Suddenly she about-faced again. This time her eyes, fixed on a point behind John Archer, had in them the madness of hysteria. The doctor manifested an impulse to restrain her as she passed him. He hesitated a trifle too long. Before anyone knew her intention, she had swept like a Fury upon the man whose arms were in the grasp of the two officers. Low words came from between her clenched teeth as her hands tore at his face.
‘You—killed—the only man—’
They managed after a moment to pull her away. What shocked her, however, out of that moment of mania into a sudden stupor of immobility was not the firm grasp of friendly hands but the realization that in her tightly closed fingers was a wig of kinky black hair, and that the sleek, black scalp of the man before her, despite the freckles which so well disguised his complexion, was that of her husband, the undertaker, Samuel Crouch.
CHAPTER XXIV
JINX JENKIN
S, released, and his ally, Bubber Brown, walked together down Seventh Avenue. It was shortly after midnight and the Avenue at this point was alive. The Lafayette Theatre was letting out somewhat later than usual, flooding the sidewalk with noisy crowds. Cabs were jostling one another to reach the curb. Brightly dressed downtowners were streaming into Connie’s Inn next door. Habitués of the curb stood about in commenting groups, swapping jibes. The two friends ambled through the animated turbulence, unaware of the gaiety swirling around them, still awed by the experience through which they had passed.
‘Death on the moon, boy,’ Bubber said. ‘What’d I tell you?’
‘You tol’ me,’ Jinx unkindly reminded him, ‘it was the flunky done it.’
‘The flunky done plenty,’ returned Bubber. ‘Got hisself killed, didn’t he?’

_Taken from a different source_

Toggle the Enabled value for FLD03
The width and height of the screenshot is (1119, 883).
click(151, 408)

‘Yea—he done that, all right.’
‘His name was N’Ogo,’ Bubber said, ‘but he went.’
They emerged from the bedlam of that carnival block.

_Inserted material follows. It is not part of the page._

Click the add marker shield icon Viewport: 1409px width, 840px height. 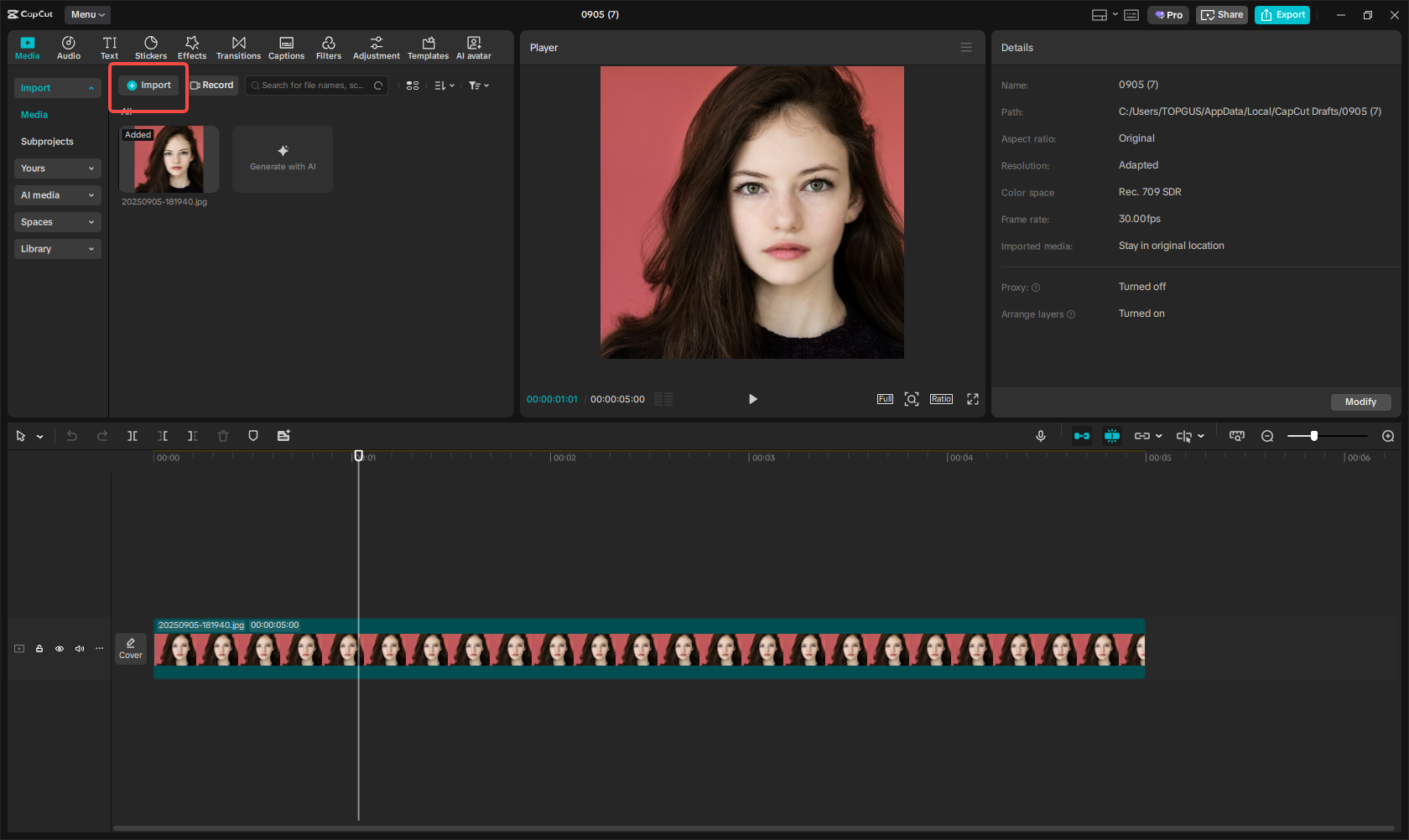[253, 436]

‘Smart guy that Frimbo,’ observed Bubber. ‘Y’ know, I wouldn’t mind bein’ kind o’ crazy if it made me that smart.’
‘That Crouch wasn’t no dumbbell.’
‘Dart say Crouch must ’a’ known all about a railroad porter named Easley Jones, and made out he was him.’
‘Hmph. Guess now he wishes he was him sho’ ’nough.’
‘Sho’ was different from his own self—act different, talk different.’
‘He wasn’t so different. He was still actin’ and talkin’ cullud, only more so.’
Bubber’s hand was on the roll of bills in his pocket which he had won at blackjack, but his mind was still in Frimbo’s death chamber.
‘Them artificial freckles—that man must ’a’ been kind o’ crazy too—jealous crazy—to sit down and think up a thing like that. Freckles sump’m like yourn, only his comes off.’
‘Mine liked to come off too when I seen who he was. How you reckon he got my finger print on that thing?’